ちょっと派手なネクタイを締めた瀬川要は、もうほろ酔いのようだ。
「母さんは?」
「えーと、お通夜に行くって。それで、お留守番」
「なんだ、金を借りようと思ったのに。電話すりゃ良かった」
「これから忘年会?」
「ああ」
「要ちゃん、なんだか顔が赤い」
「少し飲んだからな」
「だいぶ飲んでいるみたいに見えるけれど?」
「世話焼き女房みたいなことを言うな」
「要ちゃんの奥さんになったら大変そう」
「どうして?」
「お酒代がかさみそうだから」
瀬川要は、にやっと笑った。
信じられないくらい、ぽんぽんと言葉が口から飛び出した。今まで通り冗談も言えるのだから、大丈夫。まつりはそう自分に言い聞かせた。

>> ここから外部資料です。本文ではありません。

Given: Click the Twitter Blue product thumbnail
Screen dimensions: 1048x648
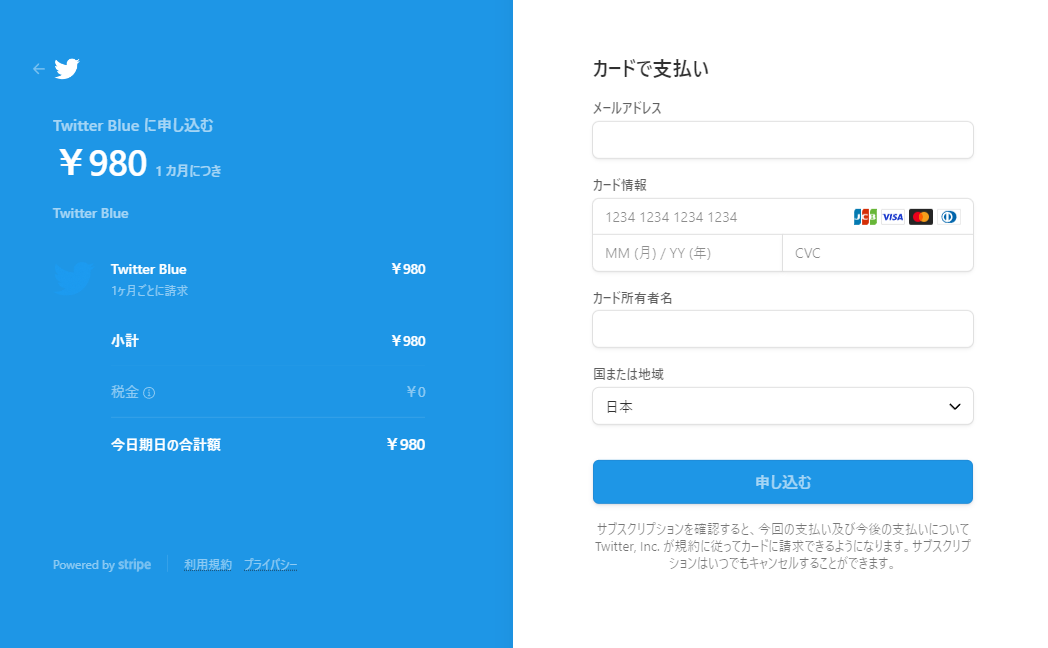Looking at the screenshot, I should pyautogui.click(x=73, y=279).
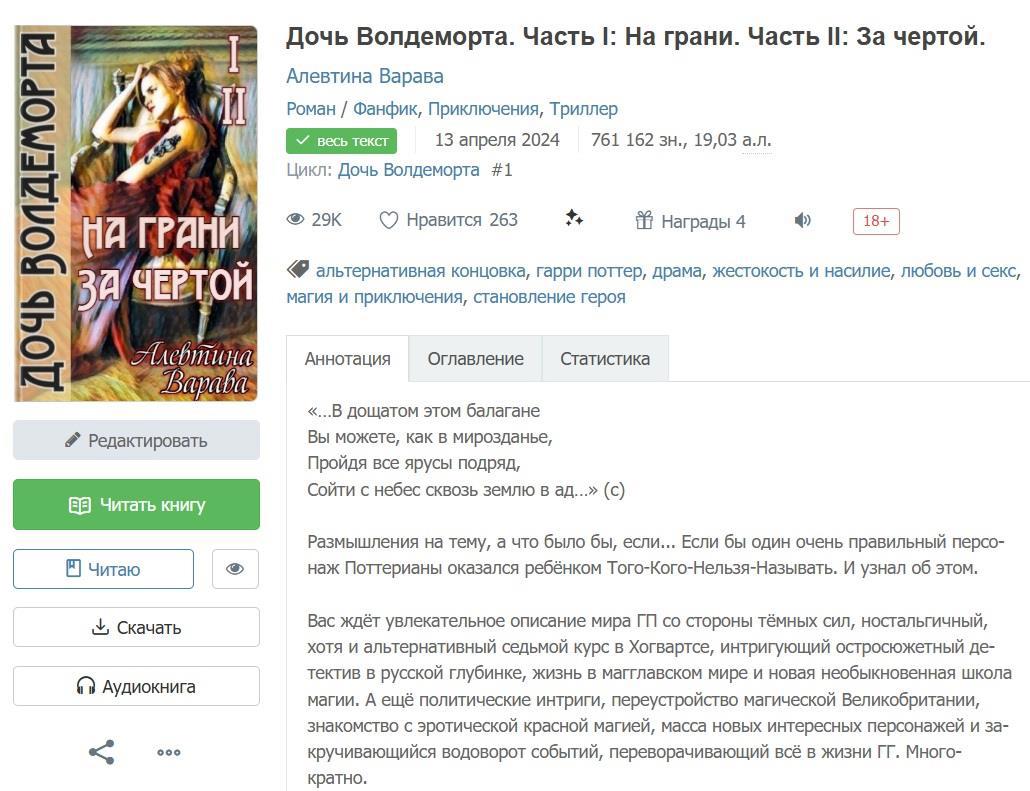The image size is (1030, 791).
Task: Click the Читаю bookmark button
Action: [103, 569]
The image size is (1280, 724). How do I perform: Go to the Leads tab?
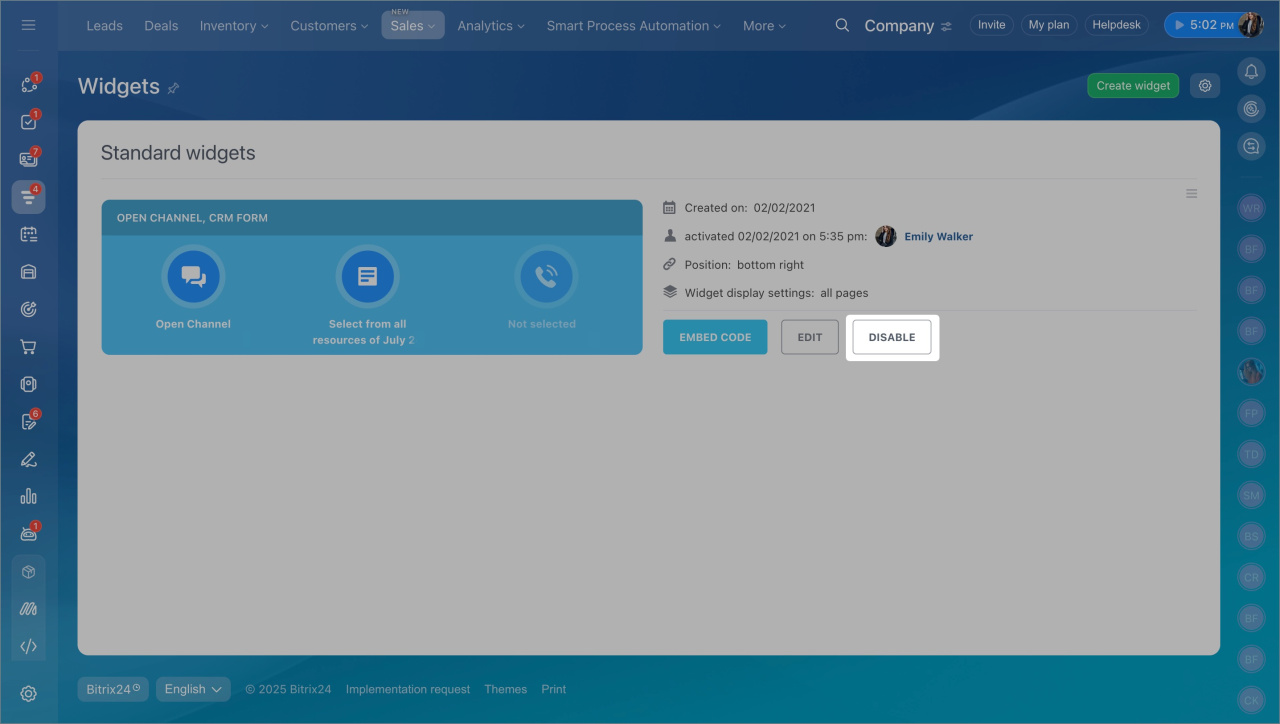tap(104, 26)
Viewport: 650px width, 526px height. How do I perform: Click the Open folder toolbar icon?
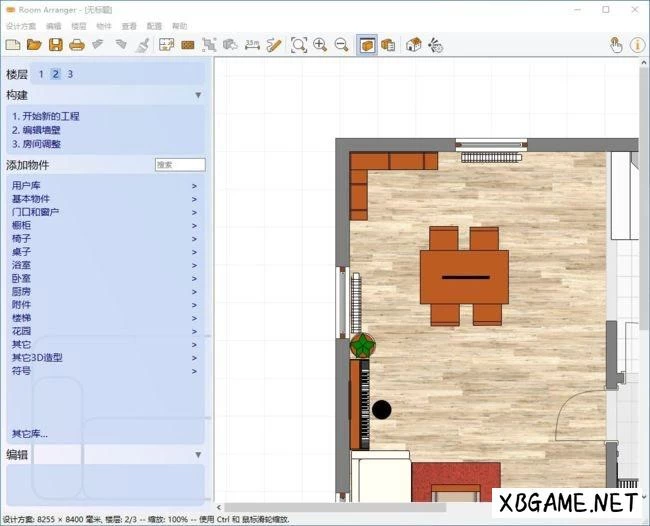click(34, 45)
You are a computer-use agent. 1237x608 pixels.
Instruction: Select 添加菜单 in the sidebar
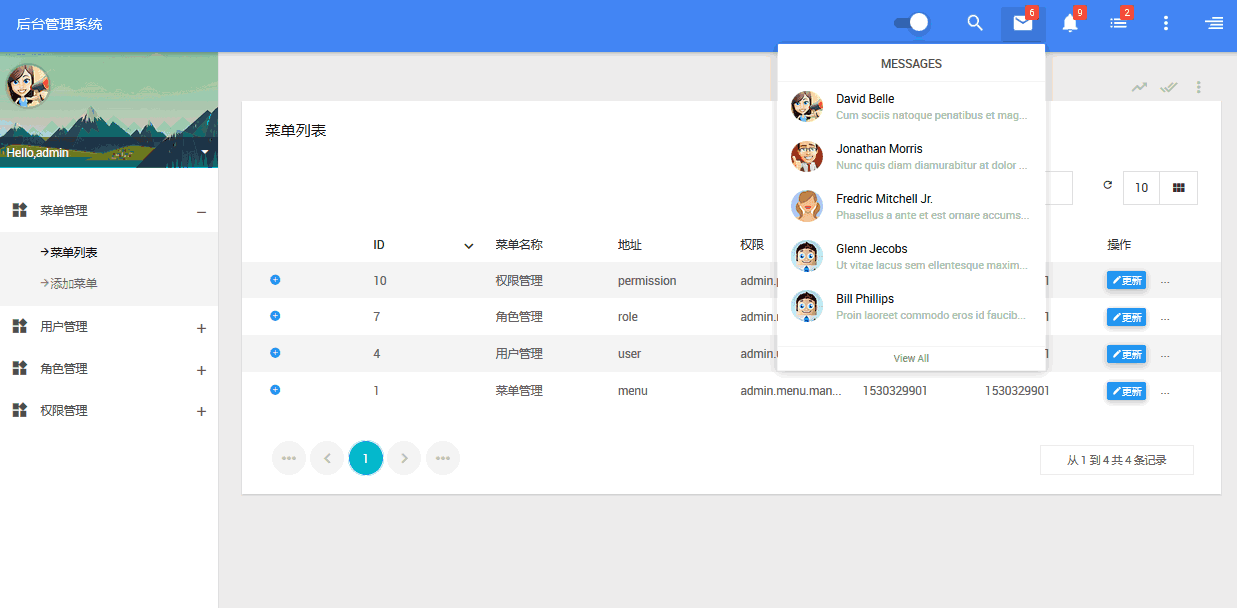74,284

「要ちゃん、お見合いしたんだよね? 綺麗な人だよね。この前、街で見かけたの。その人と結婚するの?」
まつりは思い切って訊いてみた。勤めて笑顔で話したつもりだったが、顔が強張っているのが自分でもよくわかった。
瀬川要はそれに答えず、口の端で笑った。
「ちょっと俺の部屋へ来ないか」
「でも、おばあちゃんが……」
「玄関の鍵をかけておいたから大丈夫」
瀬川要はまつりの肩に手を掛け、並んで二階へ上がった。
さりげない要の行動は、まつりの心臓を早鐘にした。
瀬川要の部屋は煙草の匂いがした。本棚にベッド。硝子の丸テーブルが一つ。ベッドサイドにオーディオと、数本の吸殻が入った灰皿。簡素で整然と片付けられている室内。
「俺、さっき振られたんだ」
ベッドに体を投げ出すようにして座った瀬川要の口から、意外な言葉が飛び出した。
要は背広のポケットから煙草を取り出して、ライターで乱暴に火をつけ、ふうと煙を口から吐き出した。まつりにはその時間がとても長く感じた。
――振られたって、お見合いの相手に? 要ちゃんが?
苛々している要に、まつりはなんと言って良いのかわからず、その場に棒立ちになっていた。
「で、自棄酒。笑えるだろう? くそっ、あの女、とんだ食わせ者だった」
くわえ煙草の要の口から、信じられないような言葉が飛び出した。眼鏡の奥の、ぎらぎらした目。こんな瀬川要は見たことがなかった。
「俺のことが、好きなんだろう?」
唐突に腕を引っ張られ、まつりは傍へ引き寄せられた。煙草と酒の匂いが鼻につく。
いつもの優しい要ちゃんとは全く違う、別人のような要ちゃん。瀬川要は、紳士でも、王子様でもないのだ。生身の大人の男なのだ。まつりは勝手に想像を膨らませ、自分の都合のいい瀬川要を作り上げていたのかもしれない。そう気がつくと、瀬川要のことが急に怖くなった。
「クリスマス・イブ、一緒に過ごそうか?」
要の笑顔も、今のまつりには空々しいものに見えてしまった。